Work instructions: Reproduce the lines starting at the line containing "Identify the location of 'Email:'." and ending after the line containing "coordinates (1141, 350).", replacing "GUI agent" with "GUI assistant" and keeping everything else identical.

Portion of a data file:
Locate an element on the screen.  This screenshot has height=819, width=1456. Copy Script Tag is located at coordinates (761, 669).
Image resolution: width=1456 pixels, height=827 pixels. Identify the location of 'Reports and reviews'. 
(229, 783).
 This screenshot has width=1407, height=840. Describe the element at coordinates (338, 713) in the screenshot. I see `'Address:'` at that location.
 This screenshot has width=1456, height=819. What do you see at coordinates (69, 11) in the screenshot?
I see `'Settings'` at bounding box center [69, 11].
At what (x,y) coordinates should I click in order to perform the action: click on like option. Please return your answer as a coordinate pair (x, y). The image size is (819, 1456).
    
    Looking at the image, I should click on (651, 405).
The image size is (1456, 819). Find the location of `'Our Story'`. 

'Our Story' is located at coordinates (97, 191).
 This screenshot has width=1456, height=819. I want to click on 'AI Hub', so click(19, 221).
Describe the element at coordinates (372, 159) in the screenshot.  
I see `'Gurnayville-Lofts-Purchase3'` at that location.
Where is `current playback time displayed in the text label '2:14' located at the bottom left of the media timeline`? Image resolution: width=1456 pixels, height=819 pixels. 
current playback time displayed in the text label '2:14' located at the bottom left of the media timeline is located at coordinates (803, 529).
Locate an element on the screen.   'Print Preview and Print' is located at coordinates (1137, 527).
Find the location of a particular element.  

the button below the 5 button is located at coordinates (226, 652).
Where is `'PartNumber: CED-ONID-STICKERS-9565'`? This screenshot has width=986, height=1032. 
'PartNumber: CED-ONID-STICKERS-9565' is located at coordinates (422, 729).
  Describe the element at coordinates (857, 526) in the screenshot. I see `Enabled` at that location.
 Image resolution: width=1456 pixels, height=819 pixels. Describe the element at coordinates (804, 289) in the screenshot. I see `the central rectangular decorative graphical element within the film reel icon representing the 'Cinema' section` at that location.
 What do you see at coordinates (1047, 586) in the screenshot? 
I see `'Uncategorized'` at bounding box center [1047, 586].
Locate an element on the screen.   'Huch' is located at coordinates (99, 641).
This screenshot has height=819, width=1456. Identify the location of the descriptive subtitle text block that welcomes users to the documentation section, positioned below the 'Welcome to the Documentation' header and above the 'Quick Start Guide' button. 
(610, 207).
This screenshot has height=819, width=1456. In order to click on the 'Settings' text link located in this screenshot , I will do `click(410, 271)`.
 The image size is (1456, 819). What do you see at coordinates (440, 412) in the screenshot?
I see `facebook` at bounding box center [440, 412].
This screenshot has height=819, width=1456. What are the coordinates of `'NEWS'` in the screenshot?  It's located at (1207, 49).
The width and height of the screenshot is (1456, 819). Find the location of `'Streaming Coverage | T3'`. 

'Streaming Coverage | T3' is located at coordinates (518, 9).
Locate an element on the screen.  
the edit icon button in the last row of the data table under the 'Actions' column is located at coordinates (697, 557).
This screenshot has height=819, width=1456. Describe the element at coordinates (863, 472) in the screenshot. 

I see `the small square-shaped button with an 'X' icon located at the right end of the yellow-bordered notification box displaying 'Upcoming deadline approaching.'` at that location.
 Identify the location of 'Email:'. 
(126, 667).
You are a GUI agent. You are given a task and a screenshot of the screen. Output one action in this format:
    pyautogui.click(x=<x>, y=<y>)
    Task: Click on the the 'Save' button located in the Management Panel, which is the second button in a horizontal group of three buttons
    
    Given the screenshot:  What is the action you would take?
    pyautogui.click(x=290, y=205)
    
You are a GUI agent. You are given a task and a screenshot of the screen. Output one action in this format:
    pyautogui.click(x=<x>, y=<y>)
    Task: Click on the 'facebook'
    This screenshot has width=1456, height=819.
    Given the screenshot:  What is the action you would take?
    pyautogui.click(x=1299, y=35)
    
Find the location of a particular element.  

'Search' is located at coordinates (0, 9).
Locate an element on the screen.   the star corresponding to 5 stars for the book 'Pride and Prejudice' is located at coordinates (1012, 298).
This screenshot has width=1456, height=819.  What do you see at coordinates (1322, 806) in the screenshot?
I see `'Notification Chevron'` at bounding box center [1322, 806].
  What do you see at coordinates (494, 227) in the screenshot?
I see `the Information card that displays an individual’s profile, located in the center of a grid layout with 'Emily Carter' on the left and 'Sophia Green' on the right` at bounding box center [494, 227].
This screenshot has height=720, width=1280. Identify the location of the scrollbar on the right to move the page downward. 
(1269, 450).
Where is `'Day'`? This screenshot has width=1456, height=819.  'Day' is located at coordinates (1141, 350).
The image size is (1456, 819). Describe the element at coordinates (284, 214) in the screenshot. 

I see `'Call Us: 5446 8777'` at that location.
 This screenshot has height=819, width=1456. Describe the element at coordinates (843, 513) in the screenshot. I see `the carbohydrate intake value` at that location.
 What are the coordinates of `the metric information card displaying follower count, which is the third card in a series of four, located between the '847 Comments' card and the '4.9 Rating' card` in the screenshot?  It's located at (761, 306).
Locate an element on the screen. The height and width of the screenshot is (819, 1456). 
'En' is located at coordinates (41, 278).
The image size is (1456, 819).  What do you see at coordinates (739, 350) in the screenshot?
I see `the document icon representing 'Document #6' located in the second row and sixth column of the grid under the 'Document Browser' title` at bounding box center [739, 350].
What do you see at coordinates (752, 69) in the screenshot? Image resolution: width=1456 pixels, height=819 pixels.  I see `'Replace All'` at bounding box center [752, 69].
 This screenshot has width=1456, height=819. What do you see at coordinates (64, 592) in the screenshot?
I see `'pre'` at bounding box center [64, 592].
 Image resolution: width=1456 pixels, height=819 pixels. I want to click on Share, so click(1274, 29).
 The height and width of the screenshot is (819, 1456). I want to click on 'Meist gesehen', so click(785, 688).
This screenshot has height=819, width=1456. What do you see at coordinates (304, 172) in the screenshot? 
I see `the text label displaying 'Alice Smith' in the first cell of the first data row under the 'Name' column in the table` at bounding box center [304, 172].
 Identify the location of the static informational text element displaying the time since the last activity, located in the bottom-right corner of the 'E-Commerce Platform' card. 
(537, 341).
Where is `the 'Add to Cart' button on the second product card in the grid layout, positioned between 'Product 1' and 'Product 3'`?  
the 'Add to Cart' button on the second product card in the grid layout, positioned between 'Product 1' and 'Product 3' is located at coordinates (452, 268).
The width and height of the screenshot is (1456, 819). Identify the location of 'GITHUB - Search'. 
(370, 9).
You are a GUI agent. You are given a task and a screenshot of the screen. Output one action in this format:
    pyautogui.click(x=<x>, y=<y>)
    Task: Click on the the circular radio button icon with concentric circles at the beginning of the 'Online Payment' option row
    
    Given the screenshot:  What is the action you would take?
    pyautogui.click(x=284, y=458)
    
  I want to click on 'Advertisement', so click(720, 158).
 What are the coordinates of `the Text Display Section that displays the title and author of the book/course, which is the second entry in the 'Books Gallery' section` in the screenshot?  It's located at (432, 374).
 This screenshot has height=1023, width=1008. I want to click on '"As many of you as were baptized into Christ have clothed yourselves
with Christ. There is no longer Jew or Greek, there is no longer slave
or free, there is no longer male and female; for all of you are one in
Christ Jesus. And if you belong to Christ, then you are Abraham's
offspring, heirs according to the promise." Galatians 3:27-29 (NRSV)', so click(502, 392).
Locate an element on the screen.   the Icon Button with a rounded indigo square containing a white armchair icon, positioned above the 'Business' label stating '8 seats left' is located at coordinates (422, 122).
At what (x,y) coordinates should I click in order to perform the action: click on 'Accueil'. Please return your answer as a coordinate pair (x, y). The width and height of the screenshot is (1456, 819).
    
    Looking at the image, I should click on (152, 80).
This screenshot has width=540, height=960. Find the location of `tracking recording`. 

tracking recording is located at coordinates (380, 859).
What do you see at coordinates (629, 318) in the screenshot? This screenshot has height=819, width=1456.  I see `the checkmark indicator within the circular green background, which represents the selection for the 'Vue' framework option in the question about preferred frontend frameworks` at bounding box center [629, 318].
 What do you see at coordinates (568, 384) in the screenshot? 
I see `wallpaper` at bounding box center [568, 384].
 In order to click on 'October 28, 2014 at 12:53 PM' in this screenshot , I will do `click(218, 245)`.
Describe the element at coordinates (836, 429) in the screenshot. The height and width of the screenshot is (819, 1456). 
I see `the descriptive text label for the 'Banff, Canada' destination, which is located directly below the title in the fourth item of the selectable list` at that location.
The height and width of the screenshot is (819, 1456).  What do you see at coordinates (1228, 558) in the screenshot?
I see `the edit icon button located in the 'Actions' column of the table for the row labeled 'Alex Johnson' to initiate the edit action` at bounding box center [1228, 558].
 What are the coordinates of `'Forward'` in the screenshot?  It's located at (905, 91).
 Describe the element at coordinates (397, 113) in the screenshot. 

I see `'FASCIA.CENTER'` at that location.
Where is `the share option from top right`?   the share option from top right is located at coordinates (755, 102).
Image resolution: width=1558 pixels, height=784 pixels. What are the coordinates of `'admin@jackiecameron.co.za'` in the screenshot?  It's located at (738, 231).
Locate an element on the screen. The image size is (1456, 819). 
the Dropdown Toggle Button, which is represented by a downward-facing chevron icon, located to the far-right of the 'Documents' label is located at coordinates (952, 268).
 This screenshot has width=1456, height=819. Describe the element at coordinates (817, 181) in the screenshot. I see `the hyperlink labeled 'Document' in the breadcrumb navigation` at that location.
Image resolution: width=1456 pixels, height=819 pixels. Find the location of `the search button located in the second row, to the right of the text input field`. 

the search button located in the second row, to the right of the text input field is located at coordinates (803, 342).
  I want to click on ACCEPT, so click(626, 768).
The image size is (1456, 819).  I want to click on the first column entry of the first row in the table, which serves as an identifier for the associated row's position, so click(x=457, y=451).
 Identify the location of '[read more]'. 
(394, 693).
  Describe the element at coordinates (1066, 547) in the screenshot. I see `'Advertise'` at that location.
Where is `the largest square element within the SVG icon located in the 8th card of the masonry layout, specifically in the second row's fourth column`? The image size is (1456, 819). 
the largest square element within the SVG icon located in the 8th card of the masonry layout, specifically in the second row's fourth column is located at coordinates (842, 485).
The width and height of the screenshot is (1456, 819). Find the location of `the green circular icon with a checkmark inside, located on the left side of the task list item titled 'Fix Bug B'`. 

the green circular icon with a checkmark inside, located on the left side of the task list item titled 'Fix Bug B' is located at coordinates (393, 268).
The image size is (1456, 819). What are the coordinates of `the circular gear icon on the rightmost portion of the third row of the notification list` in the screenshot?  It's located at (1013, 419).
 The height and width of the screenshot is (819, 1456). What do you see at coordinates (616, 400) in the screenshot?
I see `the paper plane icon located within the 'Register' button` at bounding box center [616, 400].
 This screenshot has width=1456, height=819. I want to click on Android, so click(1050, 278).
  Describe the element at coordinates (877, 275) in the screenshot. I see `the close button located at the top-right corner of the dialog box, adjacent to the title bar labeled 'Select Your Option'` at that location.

Task result:
 Identify the location of 'Email:'. 
(126, 667).
You are a GUI assistant. You are given a task and a screenshot of the screen. Output one action in this format:
    pyautogui.click(x=<x>, y=<y>)
    Task: Click on the the 'Save' button located in the Management Panel, which is the second button in a horizontal group of three buttons
    
    Given the screenshot:  What is the action you would take?
    pyautogui.click(x=290, y=205)
    
You are a GUI assistant. You are given a task and a screenshot of the screen. Output one action in this format:
    pyautogui.click(x=<x>, y=<y>)
    Task: Click on the 'facebook'
    This screenshot has width=1456, height=819.
    Given the screenshot:  What is the action you would take?
    pyautogui.click(x=1299, y=35)
    
Find the location of a particular element.  

'Search' is located at coordinates (0, 9).
Locate an element on the screen.   the star corresponding to 5 stars for the book 'Pride and Prejudice' is located at coordinates (1012, 298).
This screenshot has width=1456, height=819.  What do you see at coordinates (1322, 806) in the screenshot?
I see `'Notification Chevron'` at bounding box center [1322, 806].
  What do you see at coordinates (494, 227) in the screenshot?
I see `the Information card that displays an individual’s profile, located in the center of a grid layout with 'Emily Carter' on the left and 'Sophia Green' on the right` at bounding box center [494, 227].
This screenshot has height=720, width=1280. Identify the location of the scrollbar on the right to move the page downward. 
(1269, 450).
Where is `'Day'`? This screenshot has width=1456, height=819.  'Day' is located at coordinates (1141, 350).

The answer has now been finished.